Day 2 here, and I can see the growth already. Personally I really like the notion of how its gonna shape up in the future but at the same time I really feel for the average user as of now its too complex to understand the working and how the cross servers thing is working. I mean yes still early days, UI will improve further leading to a better UX but the core mechanism yet is little tough to get along. For instance, still unclear if I made the right choice by signing up on lemmydotworld why not lemmydotml , beehaw etc… and where does this stop? like in the coming times i it would be like a thousands of servers lemmy.this lemmy.that lemmy.etc or anything.anything. That’s soo confusing for someone who just wanna join a server. Would be interesting to see how “signup anywhere, its the same thing” evolves.
I moved from aussie.zone to lemmy.world already to get around federation issues.

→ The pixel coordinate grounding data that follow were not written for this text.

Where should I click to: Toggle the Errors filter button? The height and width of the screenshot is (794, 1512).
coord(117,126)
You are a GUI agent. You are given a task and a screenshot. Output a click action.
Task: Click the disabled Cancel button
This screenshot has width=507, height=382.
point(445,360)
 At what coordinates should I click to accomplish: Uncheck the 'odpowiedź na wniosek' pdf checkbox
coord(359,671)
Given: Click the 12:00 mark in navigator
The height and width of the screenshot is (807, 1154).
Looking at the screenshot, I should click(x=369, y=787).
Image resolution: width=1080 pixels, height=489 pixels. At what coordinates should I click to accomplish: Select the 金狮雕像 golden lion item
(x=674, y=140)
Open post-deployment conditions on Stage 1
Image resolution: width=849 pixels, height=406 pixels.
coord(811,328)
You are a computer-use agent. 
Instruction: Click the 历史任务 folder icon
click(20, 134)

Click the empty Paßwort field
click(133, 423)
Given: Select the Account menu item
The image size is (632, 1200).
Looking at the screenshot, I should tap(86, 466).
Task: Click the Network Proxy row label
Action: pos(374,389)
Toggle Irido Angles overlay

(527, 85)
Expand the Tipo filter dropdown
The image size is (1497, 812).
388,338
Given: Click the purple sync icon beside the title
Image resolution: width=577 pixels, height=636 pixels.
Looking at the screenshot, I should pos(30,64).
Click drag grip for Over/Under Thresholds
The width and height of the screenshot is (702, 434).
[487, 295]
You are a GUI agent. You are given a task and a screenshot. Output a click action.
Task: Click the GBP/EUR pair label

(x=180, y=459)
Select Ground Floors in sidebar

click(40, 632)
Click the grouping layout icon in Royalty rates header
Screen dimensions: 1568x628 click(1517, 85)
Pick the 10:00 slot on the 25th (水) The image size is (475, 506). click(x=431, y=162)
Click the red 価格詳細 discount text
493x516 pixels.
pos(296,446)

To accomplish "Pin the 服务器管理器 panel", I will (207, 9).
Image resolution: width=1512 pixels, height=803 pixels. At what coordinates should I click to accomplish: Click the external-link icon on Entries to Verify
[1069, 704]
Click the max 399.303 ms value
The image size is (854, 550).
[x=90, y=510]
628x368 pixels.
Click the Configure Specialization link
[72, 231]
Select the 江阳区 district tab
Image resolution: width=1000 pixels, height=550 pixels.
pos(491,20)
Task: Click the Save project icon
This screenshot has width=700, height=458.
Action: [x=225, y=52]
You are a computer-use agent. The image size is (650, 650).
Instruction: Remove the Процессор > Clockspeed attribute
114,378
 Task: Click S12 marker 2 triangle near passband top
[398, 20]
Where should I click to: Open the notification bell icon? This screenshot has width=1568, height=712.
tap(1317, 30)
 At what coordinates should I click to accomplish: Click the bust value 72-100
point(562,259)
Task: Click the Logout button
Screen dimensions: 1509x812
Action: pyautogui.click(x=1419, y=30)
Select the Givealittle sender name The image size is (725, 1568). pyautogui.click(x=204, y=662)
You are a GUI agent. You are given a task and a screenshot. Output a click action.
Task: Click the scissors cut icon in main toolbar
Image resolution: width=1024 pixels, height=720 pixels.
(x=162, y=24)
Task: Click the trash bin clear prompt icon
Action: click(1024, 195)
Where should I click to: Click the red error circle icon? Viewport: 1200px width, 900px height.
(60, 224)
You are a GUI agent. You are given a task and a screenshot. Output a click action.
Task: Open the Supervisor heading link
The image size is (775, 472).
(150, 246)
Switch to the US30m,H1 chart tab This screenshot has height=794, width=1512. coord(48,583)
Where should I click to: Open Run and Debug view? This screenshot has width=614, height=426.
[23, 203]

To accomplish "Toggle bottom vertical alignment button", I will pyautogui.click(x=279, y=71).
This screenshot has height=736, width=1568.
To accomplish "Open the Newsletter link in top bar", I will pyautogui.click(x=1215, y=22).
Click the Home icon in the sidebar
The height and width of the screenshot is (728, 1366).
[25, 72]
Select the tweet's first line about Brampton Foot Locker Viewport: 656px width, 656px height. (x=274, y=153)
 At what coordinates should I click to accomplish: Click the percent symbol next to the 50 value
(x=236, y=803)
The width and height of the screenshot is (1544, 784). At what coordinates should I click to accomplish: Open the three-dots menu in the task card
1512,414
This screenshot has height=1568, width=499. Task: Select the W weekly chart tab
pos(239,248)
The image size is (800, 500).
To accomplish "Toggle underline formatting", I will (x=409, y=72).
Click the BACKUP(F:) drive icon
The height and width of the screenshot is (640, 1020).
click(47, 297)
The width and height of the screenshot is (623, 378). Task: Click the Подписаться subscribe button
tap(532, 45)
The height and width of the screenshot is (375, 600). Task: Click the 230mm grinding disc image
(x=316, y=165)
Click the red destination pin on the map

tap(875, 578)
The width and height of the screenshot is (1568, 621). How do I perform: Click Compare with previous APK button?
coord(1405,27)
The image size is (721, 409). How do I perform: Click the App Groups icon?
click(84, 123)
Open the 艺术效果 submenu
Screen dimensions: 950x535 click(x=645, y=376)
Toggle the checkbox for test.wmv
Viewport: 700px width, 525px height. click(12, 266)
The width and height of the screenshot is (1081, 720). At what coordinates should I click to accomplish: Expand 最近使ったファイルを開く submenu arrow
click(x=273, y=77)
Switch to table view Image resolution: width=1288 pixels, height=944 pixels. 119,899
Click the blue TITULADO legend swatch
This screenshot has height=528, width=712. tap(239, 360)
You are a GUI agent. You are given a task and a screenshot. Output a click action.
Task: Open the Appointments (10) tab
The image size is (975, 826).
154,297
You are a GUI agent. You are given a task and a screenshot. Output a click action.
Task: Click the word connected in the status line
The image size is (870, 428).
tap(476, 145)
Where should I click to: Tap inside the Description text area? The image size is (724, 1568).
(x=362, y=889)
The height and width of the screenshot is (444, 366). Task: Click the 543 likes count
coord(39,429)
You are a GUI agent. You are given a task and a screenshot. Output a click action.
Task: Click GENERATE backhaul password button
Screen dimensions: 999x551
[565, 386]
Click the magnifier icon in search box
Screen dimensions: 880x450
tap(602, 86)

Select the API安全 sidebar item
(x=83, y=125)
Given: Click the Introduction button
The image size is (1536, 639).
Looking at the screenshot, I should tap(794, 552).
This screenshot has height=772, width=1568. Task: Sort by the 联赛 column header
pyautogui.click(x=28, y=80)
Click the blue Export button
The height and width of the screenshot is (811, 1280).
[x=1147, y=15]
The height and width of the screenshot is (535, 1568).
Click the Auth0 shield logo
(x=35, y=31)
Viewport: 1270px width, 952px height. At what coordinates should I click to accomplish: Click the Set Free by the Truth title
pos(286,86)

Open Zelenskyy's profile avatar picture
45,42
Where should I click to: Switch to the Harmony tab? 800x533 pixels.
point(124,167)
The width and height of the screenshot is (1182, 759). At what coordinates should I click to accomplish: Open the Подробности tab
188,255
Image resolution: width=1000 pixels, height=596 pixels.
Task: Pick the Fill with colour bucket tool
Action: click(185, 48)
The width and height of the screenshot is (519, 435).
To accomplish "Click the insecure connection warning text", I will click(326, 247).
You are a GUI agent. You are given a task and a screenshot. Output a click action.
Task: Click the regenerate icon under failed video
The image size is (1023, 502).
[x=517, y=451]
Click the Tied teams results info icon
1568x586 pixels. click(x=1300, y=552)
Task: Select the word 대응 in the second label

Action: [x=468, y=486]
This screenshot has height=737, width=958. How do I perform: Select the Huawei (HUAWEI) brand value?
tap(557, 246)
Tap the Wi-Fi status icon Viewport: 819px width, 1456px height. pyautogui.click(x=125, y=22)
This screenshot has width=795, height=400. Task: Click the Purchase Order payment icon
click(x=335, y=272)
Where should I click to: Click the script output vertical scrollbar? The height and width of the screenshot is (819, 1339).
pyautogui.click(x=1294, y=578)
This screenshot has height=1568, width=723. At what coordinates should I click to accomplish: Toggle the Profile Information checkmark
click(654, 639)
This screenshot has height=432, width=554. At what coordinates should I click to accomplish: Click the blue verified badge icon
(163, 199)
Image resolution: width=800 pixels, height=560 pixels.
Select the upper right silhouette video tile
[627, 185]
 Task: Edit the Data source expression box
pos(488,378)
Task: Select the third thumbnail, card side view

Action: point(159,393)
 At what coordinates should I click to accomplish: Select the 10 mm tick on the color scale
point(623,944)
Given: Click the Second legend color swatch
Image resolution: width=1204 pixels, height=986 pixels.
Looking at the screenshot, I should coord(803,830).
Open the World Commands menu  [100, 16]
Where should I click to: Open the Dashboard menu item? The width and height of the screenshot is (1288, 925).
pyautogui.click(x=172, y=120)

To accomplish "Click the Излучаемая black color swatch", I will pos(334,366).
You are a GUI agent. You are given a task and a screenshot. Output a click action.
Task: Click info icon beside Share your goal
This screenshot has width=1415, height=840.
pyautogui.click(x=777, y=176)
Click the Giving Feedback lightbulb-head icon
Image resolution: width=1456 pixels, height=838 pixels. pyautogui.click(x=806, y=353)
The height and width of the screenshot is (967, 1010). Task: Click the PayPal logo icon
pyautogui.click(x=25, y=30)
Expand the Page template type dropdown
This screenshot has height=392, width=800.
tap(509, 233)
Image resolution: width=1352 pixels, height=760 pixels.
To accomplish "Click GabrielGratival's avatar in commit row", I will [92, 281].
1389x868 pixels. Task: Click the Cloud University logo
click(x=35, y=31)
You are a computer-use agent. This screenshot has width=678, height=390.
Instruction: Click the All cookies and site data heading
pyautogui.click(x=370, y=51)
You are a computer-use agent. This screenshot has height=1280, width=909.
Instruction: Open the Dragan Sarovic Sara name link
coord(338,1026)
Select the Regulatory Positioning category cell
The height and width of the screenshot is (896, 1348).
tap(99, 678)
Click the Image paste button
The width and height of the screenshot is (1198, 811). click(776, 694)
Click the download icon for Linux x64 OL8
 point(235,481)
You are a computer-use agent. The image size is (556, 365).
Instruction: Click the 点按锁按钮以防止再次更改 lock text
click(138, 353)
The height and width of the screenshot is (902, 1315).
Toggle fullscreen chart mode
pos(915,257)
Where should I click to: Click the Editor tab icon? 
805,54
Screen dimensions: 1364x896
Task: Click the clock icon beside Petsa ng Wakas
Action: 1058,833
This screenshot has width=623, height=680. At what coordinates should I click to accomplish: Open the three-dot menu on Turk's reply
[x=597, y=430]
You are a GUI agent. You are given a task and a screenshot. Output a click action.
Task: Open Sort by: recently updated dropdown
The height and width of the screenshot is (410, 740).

Now beehaw.org has stopped federating with lemmy.world 🤷♂️
I don’t want to have half a dozen accounts so that I can access all the niches of this system, and yet it’s beggining to look like the dream of federation is stillborn.
What federation issues were you having with aussie.zone? I used that one for a while before creating my own instance.
The issue was the owners choice of not federating with anything nsfw.
By moving to lemmy.world I could still post as much as I wanted to !australia@aussie.zone AND upvote boobs.
Yea. I feel like Beehaw cutting a lot of the larger general communities out from two of the biggest instances is highlighting early a major hurdle that’s gonna make the whole fediverse thing difficult to get a lot of people on board with. I don’t want to have to keep making new accounts to access stuff, but like… half of the communities I had subscribed to are just gone now because the admins over there decided they don’t want to play with anyone else, I guess.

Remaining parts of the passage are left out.